Dr Yugovic said had also seen dieback at Mt Martha many years ago near Helena and Augusta streets and now realised it may have been caused by toxic foam.
“In very strong wind, the foam is blown well inland, sometimes landing on the coastal tea-tree scrub canopy on the plateau above the coastal bluff, which it also damages,” he said.
“The foam attaches to any surface. It damages and generally kills foliage like a contact herbicide. In some locations a brown sludge is left by the foam, which dries to become a residue.
Dr Yugovic said the sludge is a mixture of clay derived from the land during wave ‘attack’ and substances in the water.
Melbourne Water says its Western Treatment Plant has four outfalls into Port Phillip. Dr Yugovic said outfalls at Cocoroc (south of Werribee South) and Point Wilson (closer to Geelong), 44 and 49 kilometres from Mt Eliza, could be the culprits.
“The treatment plant is a known source of surfactant, much of it being detergent, but is reportedly below the EPA limit. Some form of concentration on the water surface may be producing the foam.”
He said strong winds from the southwest and north-northwest “do not appear to produce the foam, which is consistent with the treatment plant being the source of the surfactants”.
Dr Yugovic said he had contacted the Environment Protection Authority for comment. “It said there are no standards or safe limits for surfactants or any substances in foam water and foam residue, as they are rare materials. Furthermore there are no standards for surfactants in marine water. I was told it was not possible for the EPA to comment on the test results.
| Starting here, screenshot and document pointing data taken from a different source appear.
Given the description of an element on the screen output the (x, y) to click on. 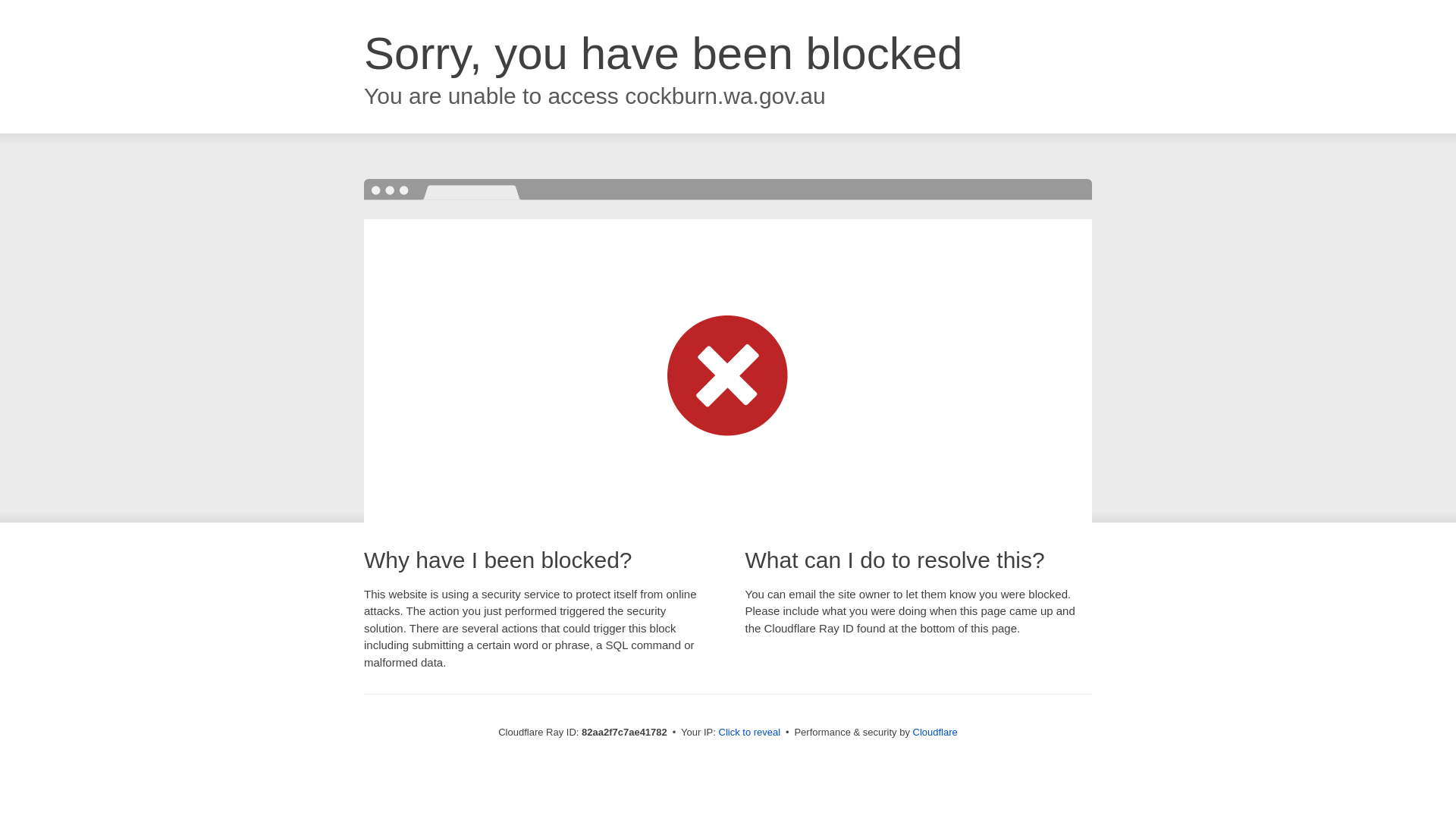
Cloudflare Element type: text (935, 731)
Click to reveal Element type: text (749, 732)
Given the description of an element on the screen output the (x, y) to click on. 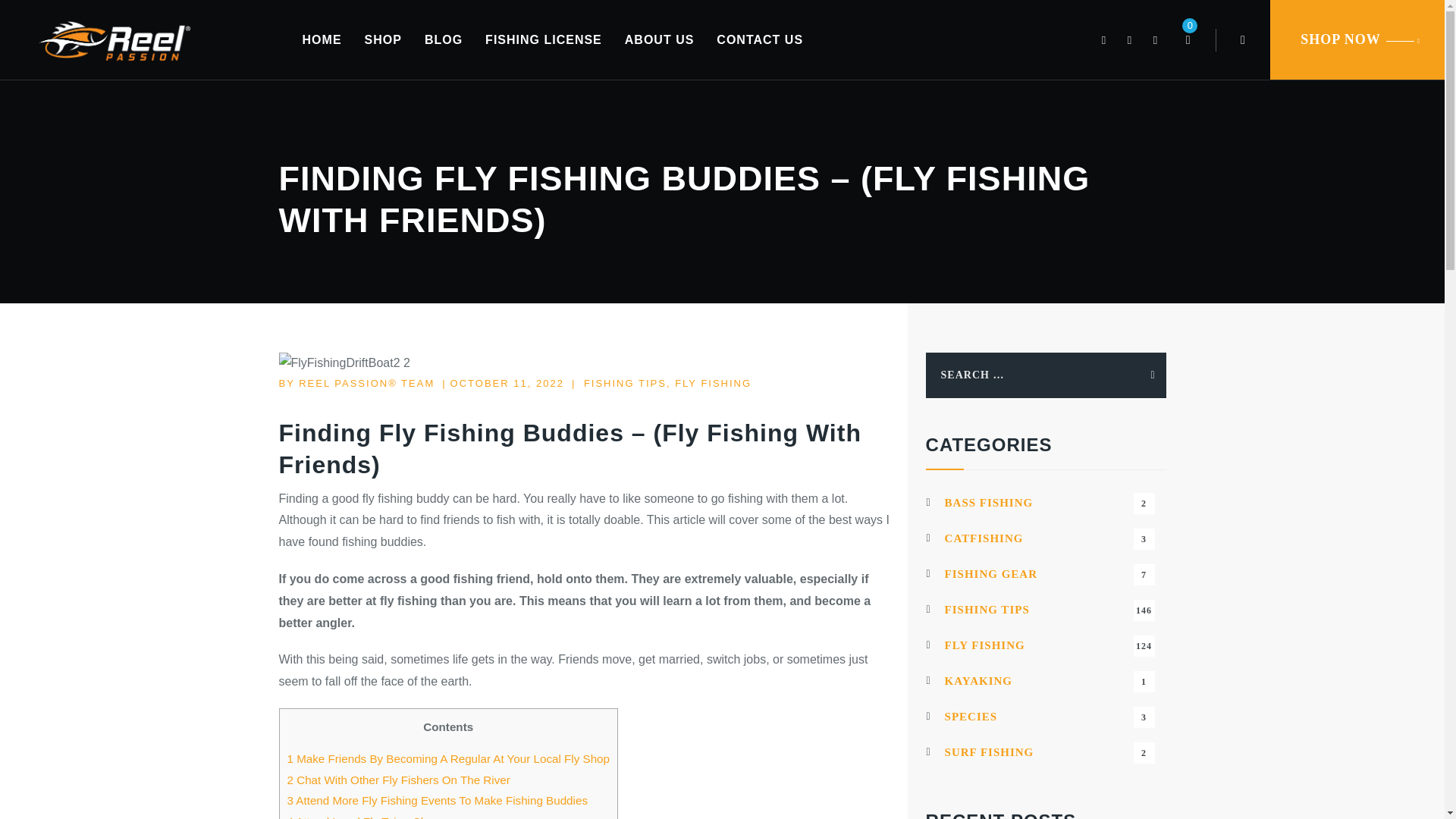
Search (1141, 375)
3 Attend More Fly Fishing Events To Make Fishing Buddies (436, 799)
OCTOBER 11, 2022 (506, 383)
0 (1046, 502)
FLY FISHING (1187, 39)
Search (713, 383)
4 Attend Local Fly Tying Classes (1141, 375)
CONTACT US (369, 816)
FISHING TIPS (759, 39)
2 Chat With Other Fly Fishers On The River (624, 383)
FISHING LICENSE (1046, 538)
1 Make Friends By Becoming A Regular At Your Local Fly Shop (397, 779)
Search (543, 39)
Given the description of an element on the screen output the (x, y) to click on. 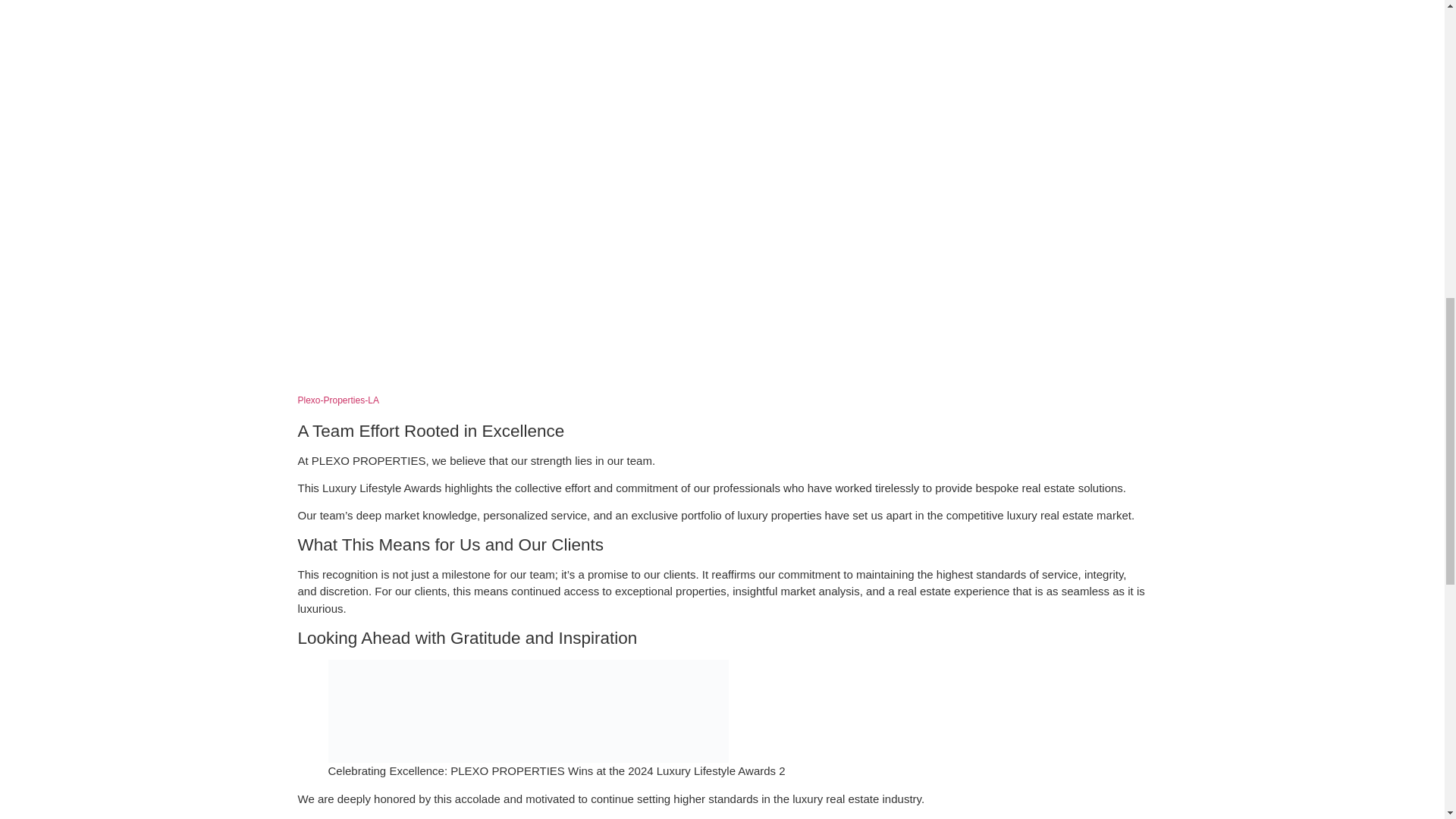
Plexo-Properties-LA (337, 399)
Given the description of an element on the screen output the (x, y) to click on. 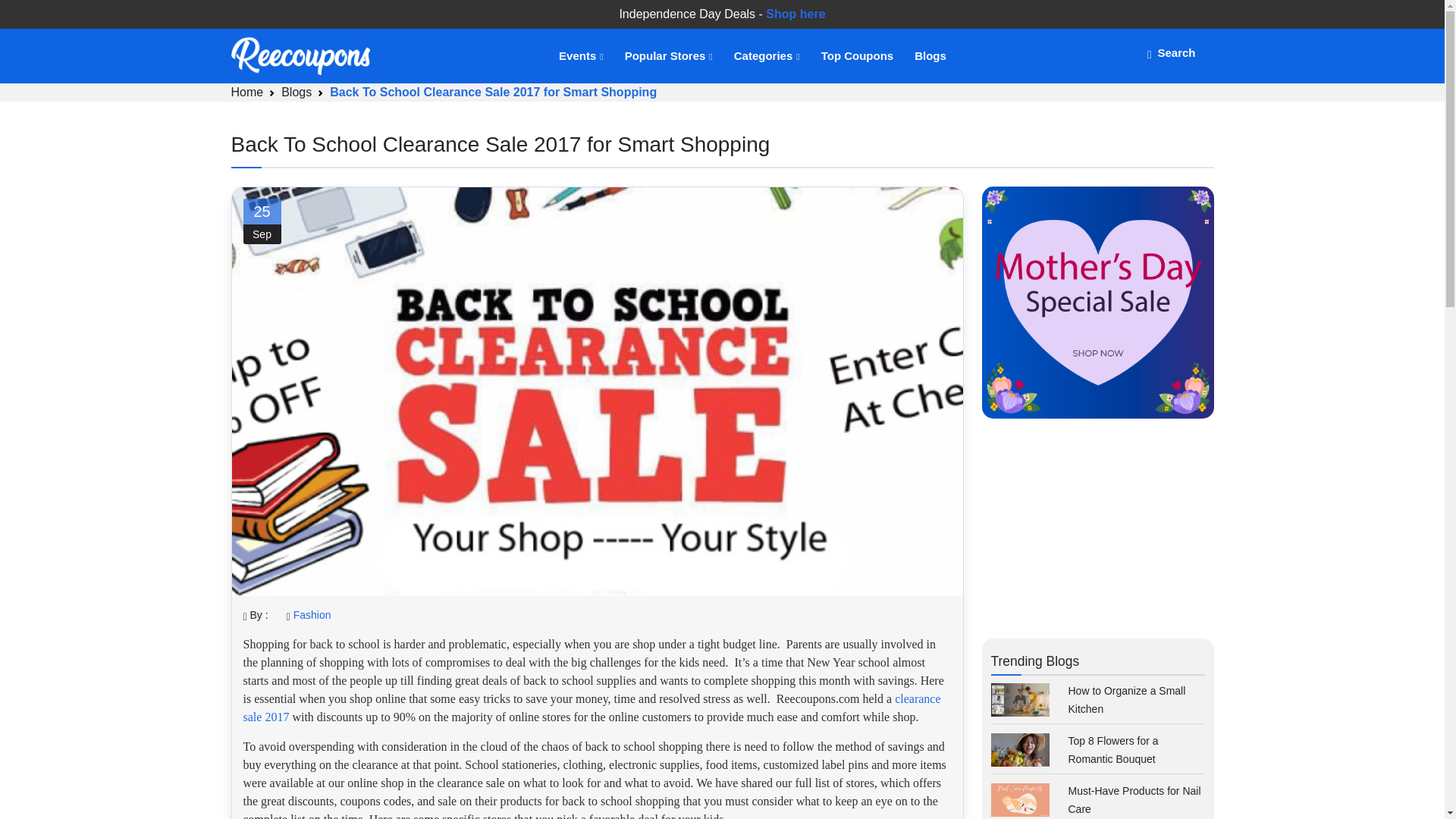
Top Coupons (856, 56)
Categories (765, 56)
Top 8 Flowers for a Romantic Bouquet (1112, 749)
Must-Have Products for Nail Care (1133, 799)
Events (579, 56)
Search (1171, 51)
How to Organize a Small Kitchen (1126, 699)
Blogs (929, 56)
Blogs (296, 91)
Home (246, 91)
Advertisement (1096, 535)
clearance sale 2017 (591, 707)
Popular Stores (667, 56)
Fashion (312, 614)
Given the description of an element on the screen output the (x, y) to click on. 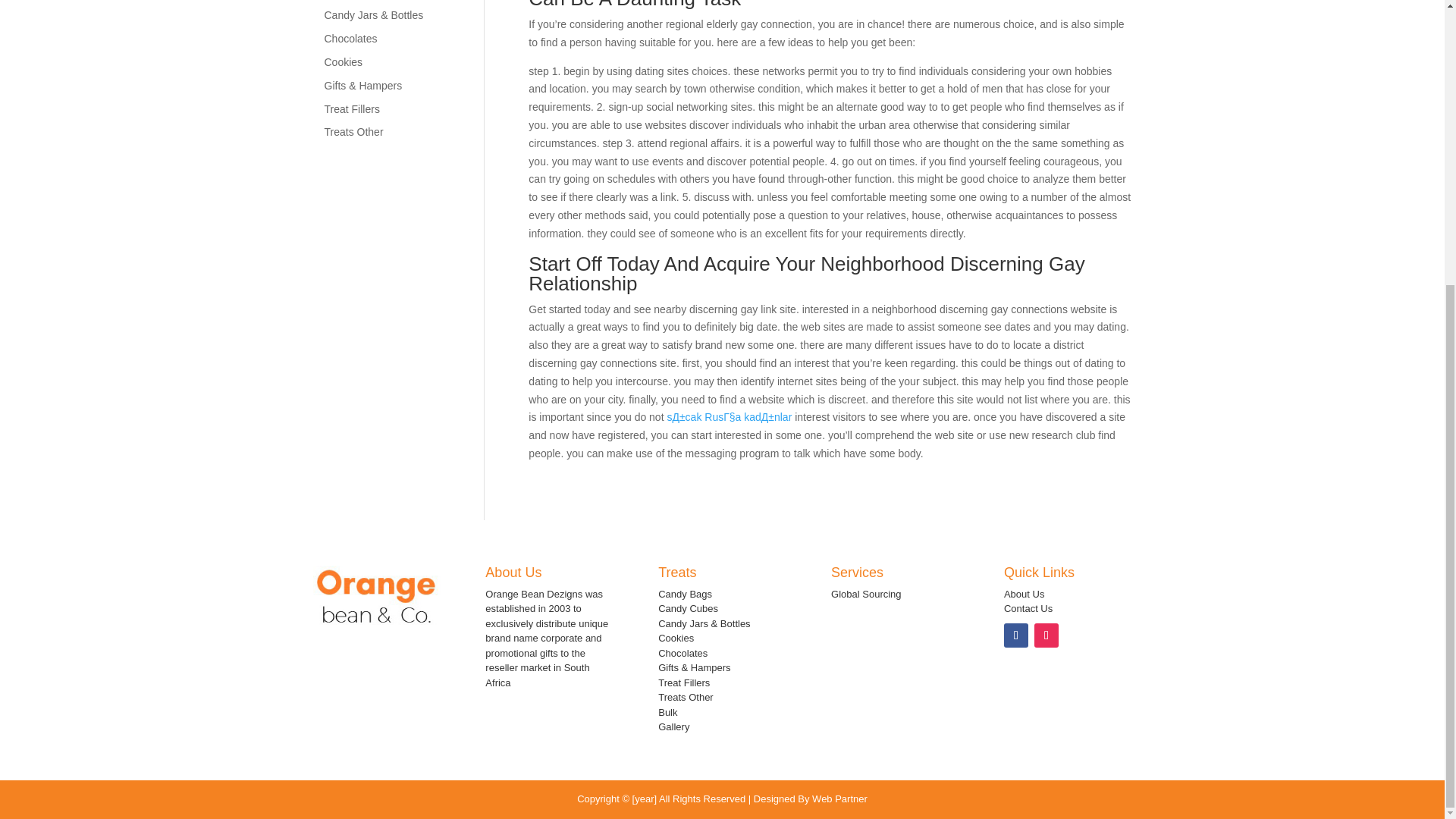
orangebeanco-logo (376, 596)
Follow on Instagram (1045, 635)
Follow on Facebook (1015, 635)
Given the description of an element on the screen output the (x, y) to click on. 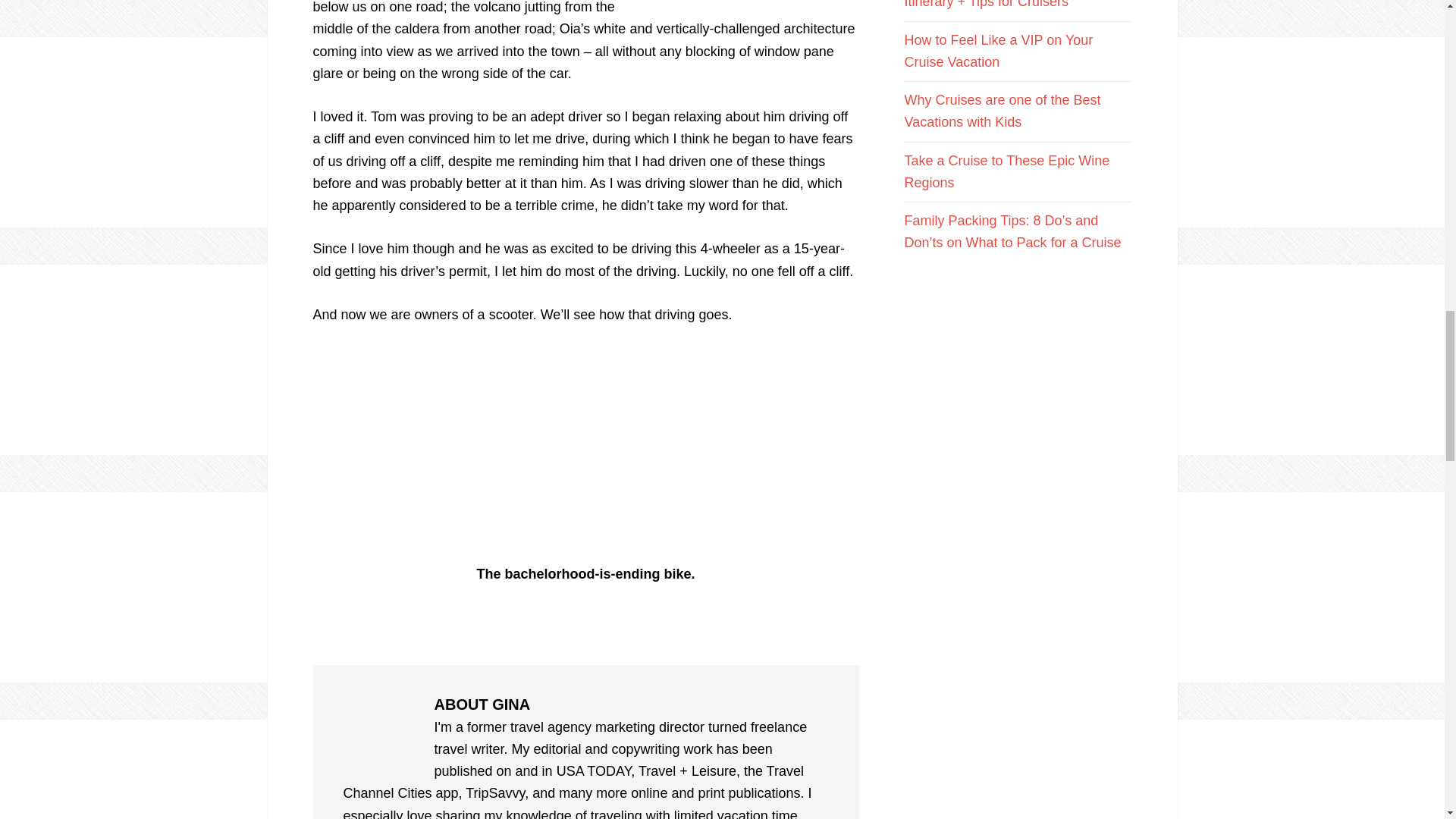
scooter (584, 451)
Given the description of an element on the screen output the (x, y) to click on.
“That may be so, but in Western Treatment Plant statistics, the EPA anionic surfactant limit is 0.8 milligram per litre in discharge water according to Melbourne Water but the foam water test result was 7.0 mg/L.”
Australian standards allow 0.5 mg/L in drinking water and 1.0 mg/L in water used for other purposes.
The foam is a skin irritant and it is advisable to wear rubber gloves and eye protection when collecting or handling it.
Toxic foam events occur in the colder months when storm surges are more likely due to higher than average sea levels and when cold fronts bringing winds are stronger. Typically one or two events occur each year.